If it wasn’t so harmful, it would be funny: a marketing battle between the two technology giants MicroSoft and Google over who lacks integrity and is exploitative. It’s been going on for a while and with every thrust and block the thing becomes more grotesque and more revealing.
First, by way of introduction, well…you don’t need an introduction.
If you’re using Windows, your computer lives MicroSoft. If you don’t, you use a MicroSoft product (like Word or some smaller program you don’t notice on your desktop) or someone sends you stuff using one. You can’t escape MicrosSoft if you use a computer.

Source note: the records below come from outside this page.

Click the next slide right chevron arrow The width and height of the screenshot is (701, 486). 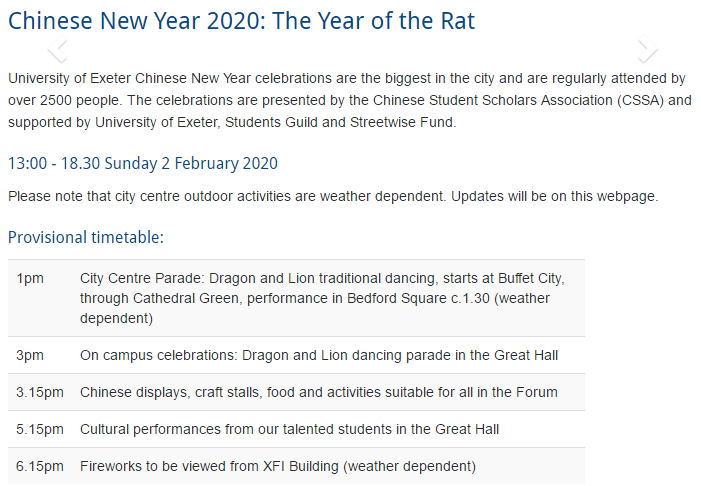coord(647,48)
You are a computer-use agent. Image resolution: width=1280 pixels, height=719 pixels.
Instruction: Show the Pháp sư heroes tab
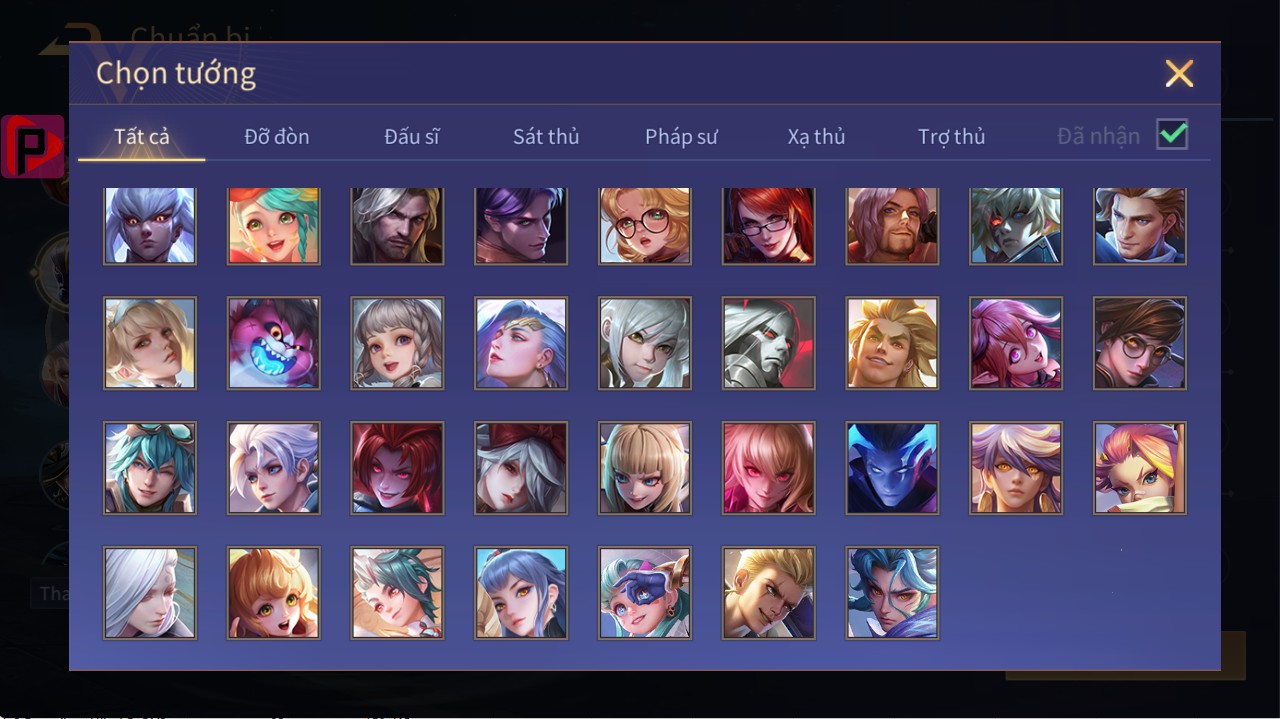pos(681,137)
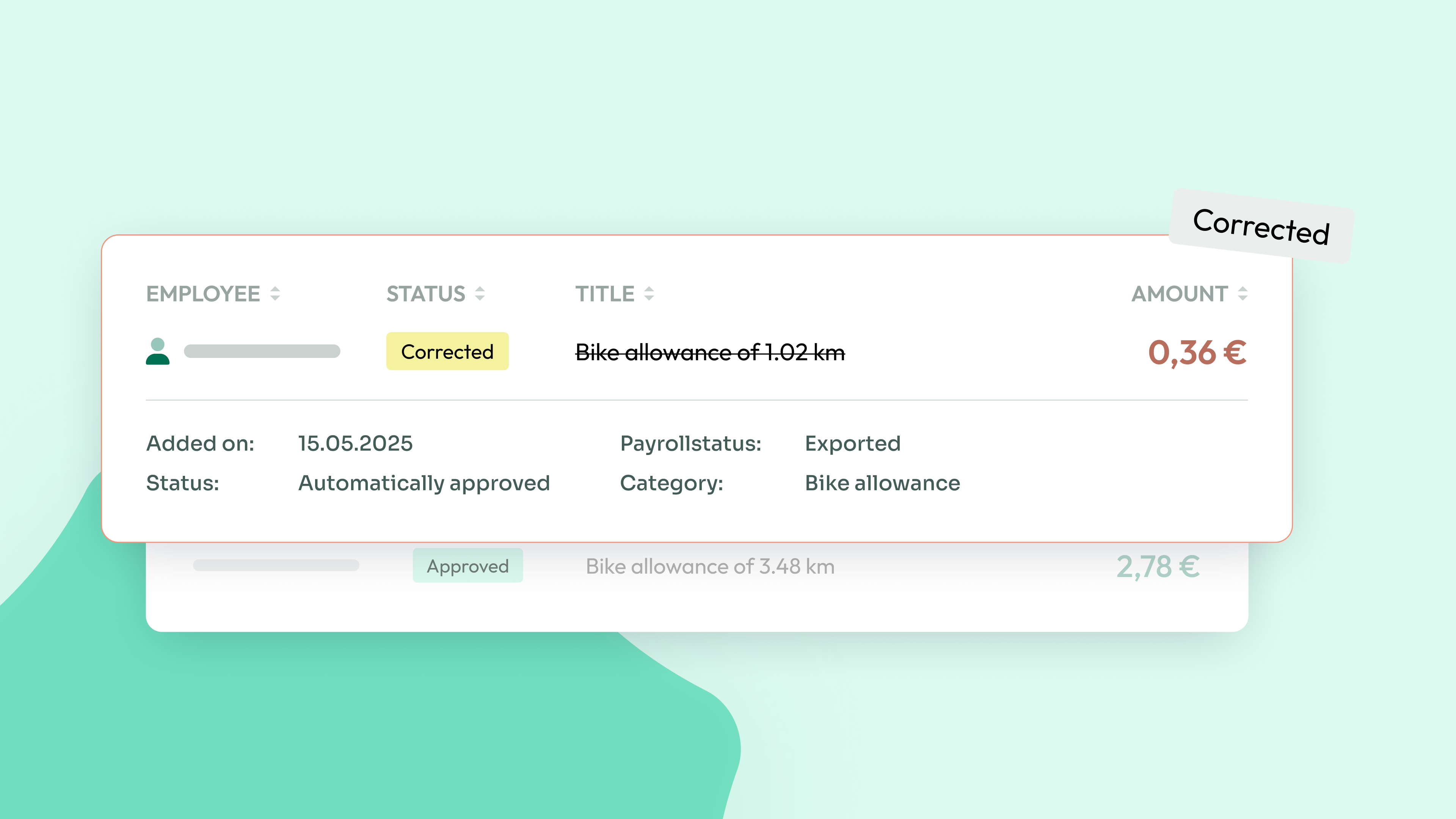The image size is (1456, 819).
Task: Open strikethrough Bike allowance of 1.02 km
Action: click(x=710, y=353)
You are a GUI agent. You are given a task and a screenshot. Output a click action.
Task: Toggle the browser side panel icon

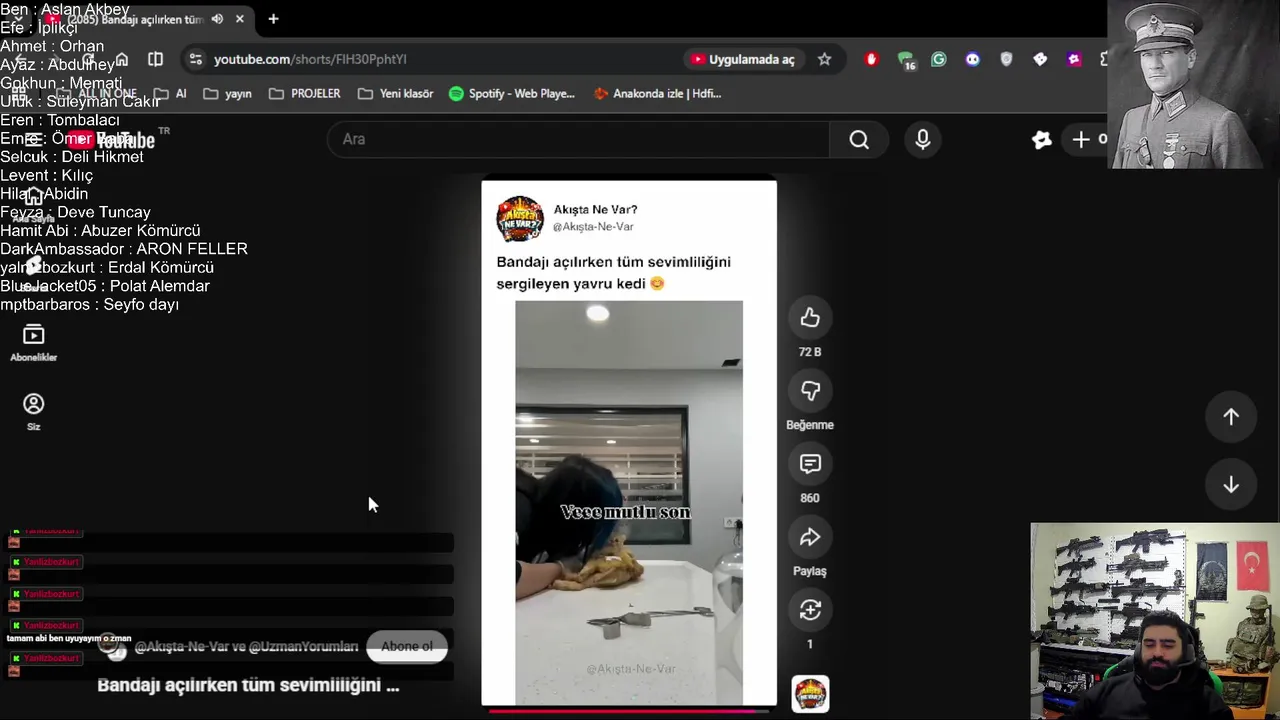[155, 59]
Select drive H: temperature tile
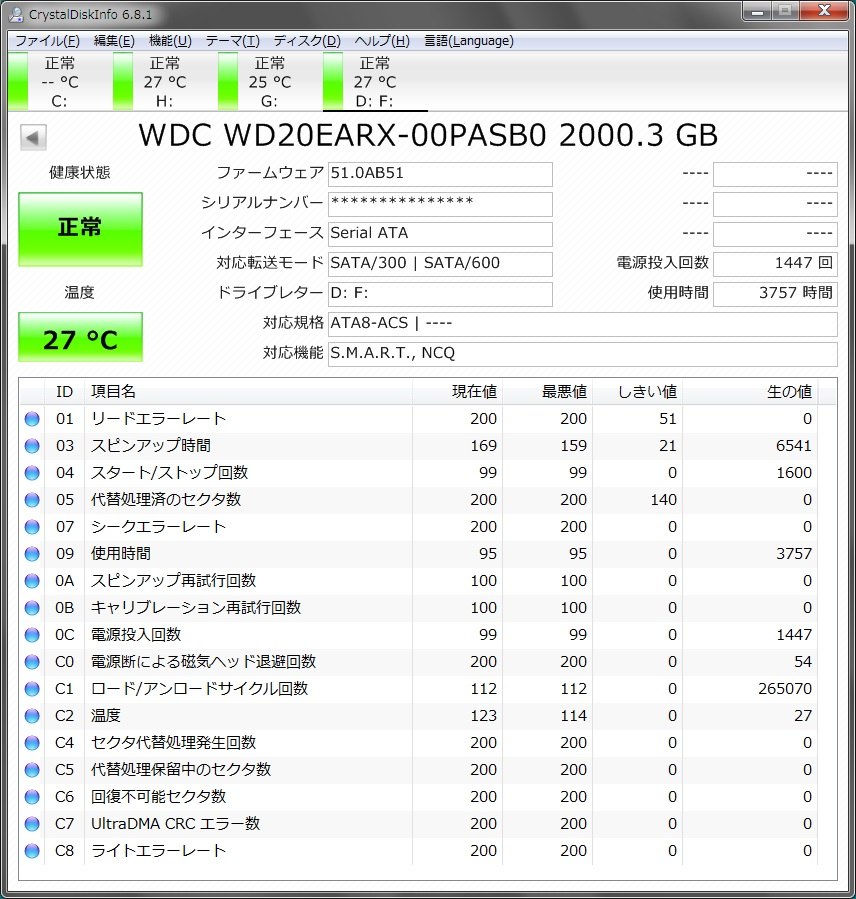 pos(158,80)
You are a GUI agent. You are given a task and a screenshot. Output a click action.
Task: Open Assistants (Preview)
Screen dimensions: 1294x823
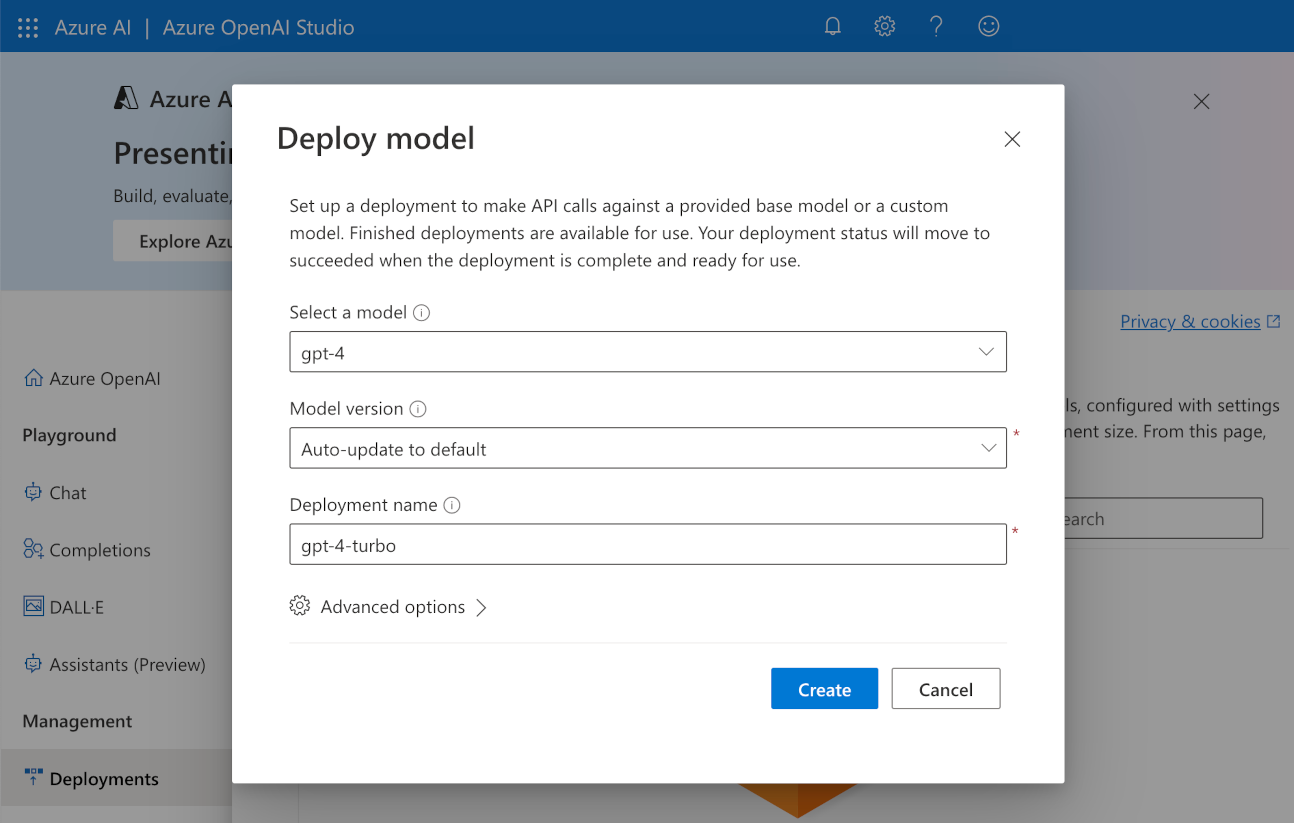point(127,664)
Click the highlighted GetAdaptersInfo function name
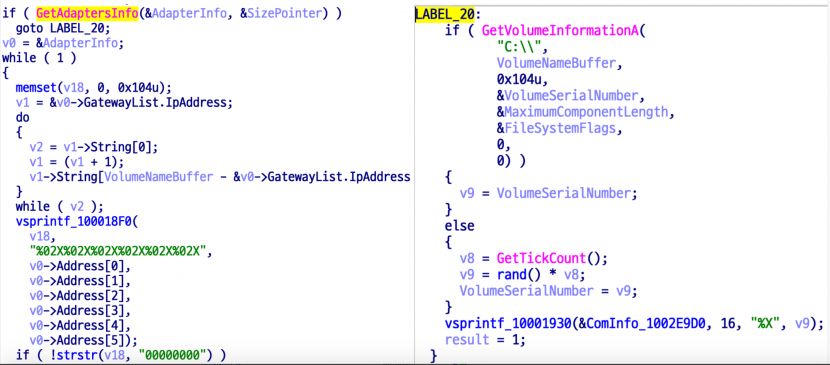Image resolution: width=830 pixels, height=365 pixels. (87, 14)
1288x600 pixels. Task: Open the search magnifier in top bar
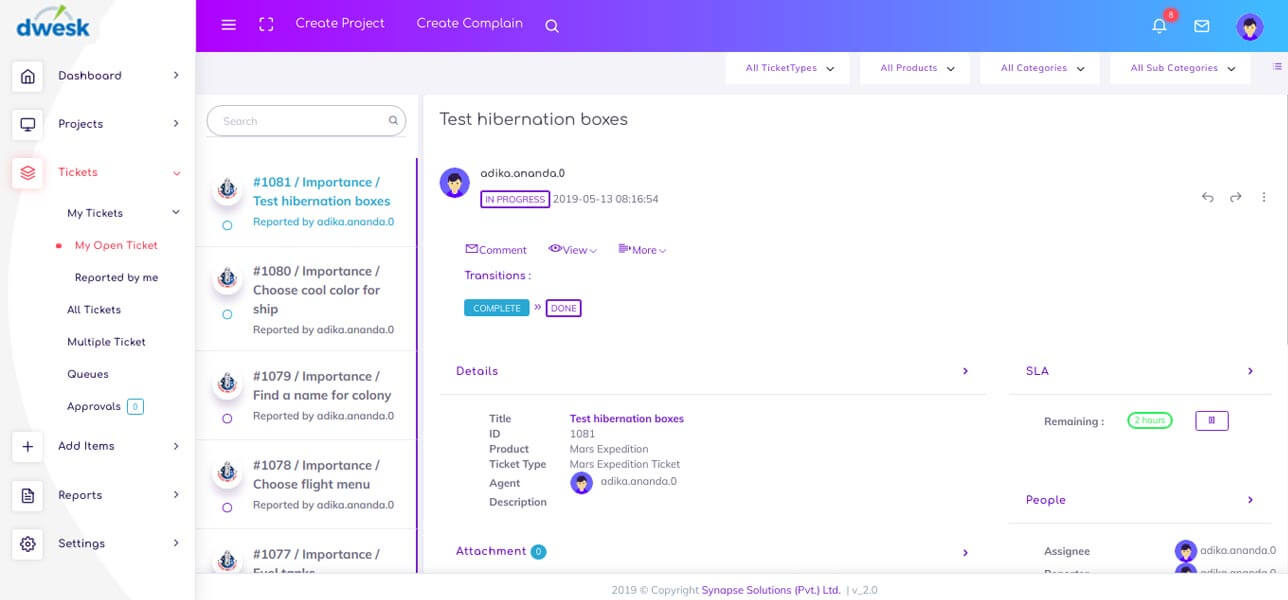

Google is to your Internet life what Microsoft is to your workspace. Even if you don’t use its increasingly popular Gmail program, you have used Google Search at some point. So prominent is our use of this resource that, in English, “google it” is now an accepted phrase. No, there is no Google-less life in this country.
So a marketing duel between these two fills the air with the very loud clanging of the very large swords.
The latest thrust is MicroSoft’s campaign about “Scroogle”: a term that meshes Google and Screwed, or maybe “Scrooge” (since it launched around last Christmas). It also pilfers the name of an alternative search engine (Scroogle Search) that went belly up last year. If it didn’t steal someone else’s idea, after all, it wouldn’t be MicroSoft.
In December, MicroSoft began denouncing Google’s charging for better rankings in its “shopping” searches and telling people they should use Bing (MicroSoft’s search engine) instead. That’s right, when you do a “shopping” search on Google, it returns a list of search items from companies that pay Google. The more they pay, the higher they are in the returned search. If you click it you can read Google’s admission about taking filthy lucre in return for returning a good search position.
Try it. Go to
and put a product in the search box. You get a list of items arranged like any Google search and that little disclaimer to the right. It’s advertising not searching and Google’s microscopic link is legally compliant but not very transparent.
This month, MicroSoft has a new campaign denouncing Google’s email system, Gmail, for going through people’s email and extracting information to be used for marketing research, advertising and sales. One of the most prominent campaign tools is a website:
whose “Get the Facts” section explains what Gmail does. It’s pretty horrible.
But none of this is new information and it is very doubtful that any of it is going to change market share. So, the question arises, why do this now? The answer is a lesson in the life of capitalism on the Internet.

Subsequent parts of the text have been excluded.